What you need to do: Reproduce every item below, changing "screenshot" to "image" and keeping everything else the same. Leave the pictures out.

Data in this exercise:
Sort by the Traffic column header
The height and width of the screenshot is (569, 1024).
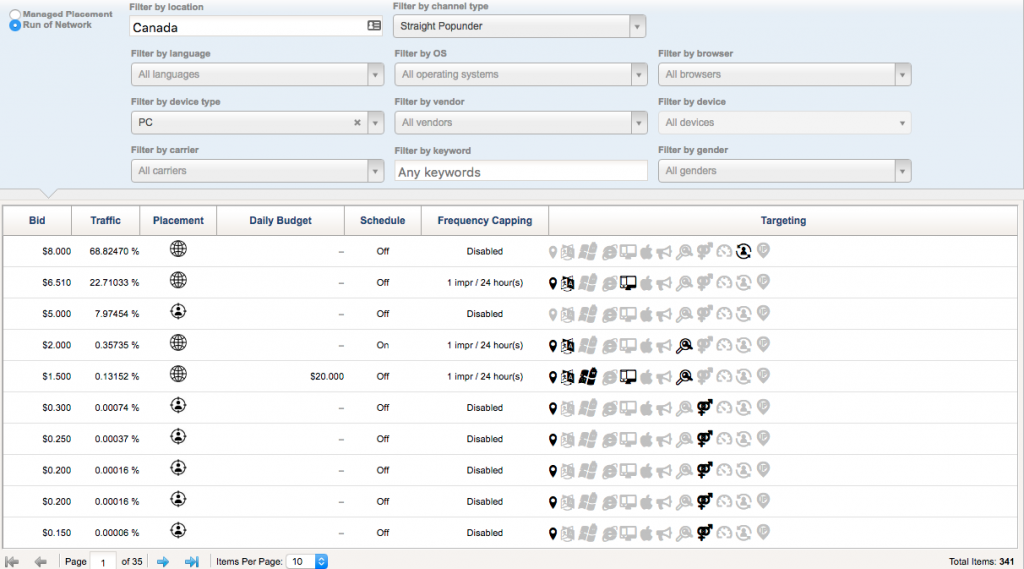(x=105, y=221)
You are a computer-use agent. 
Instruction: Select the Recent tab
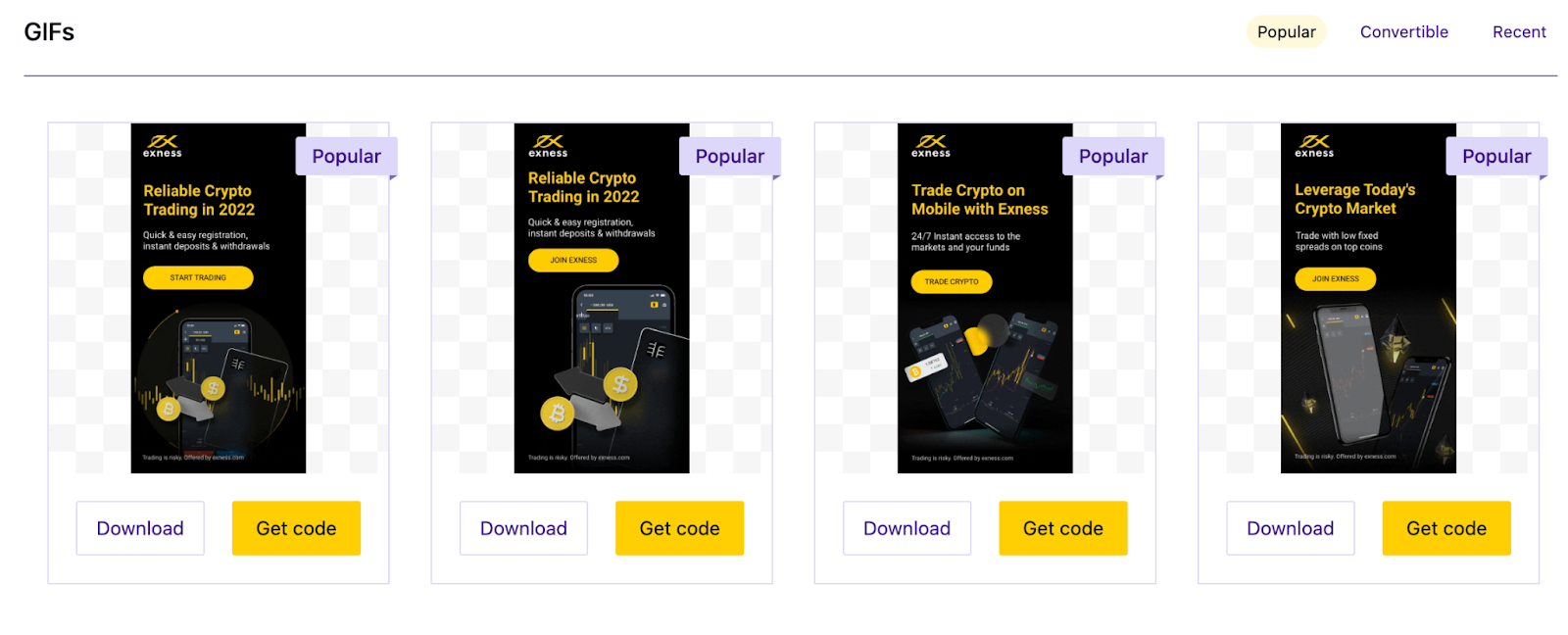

Answer to this task:
Sort by the Traffic column header
The height and width of the image is (569, 1024).
(x=105, y=221)
You are a computer-use agent. 
Instruction: Select the Recent tab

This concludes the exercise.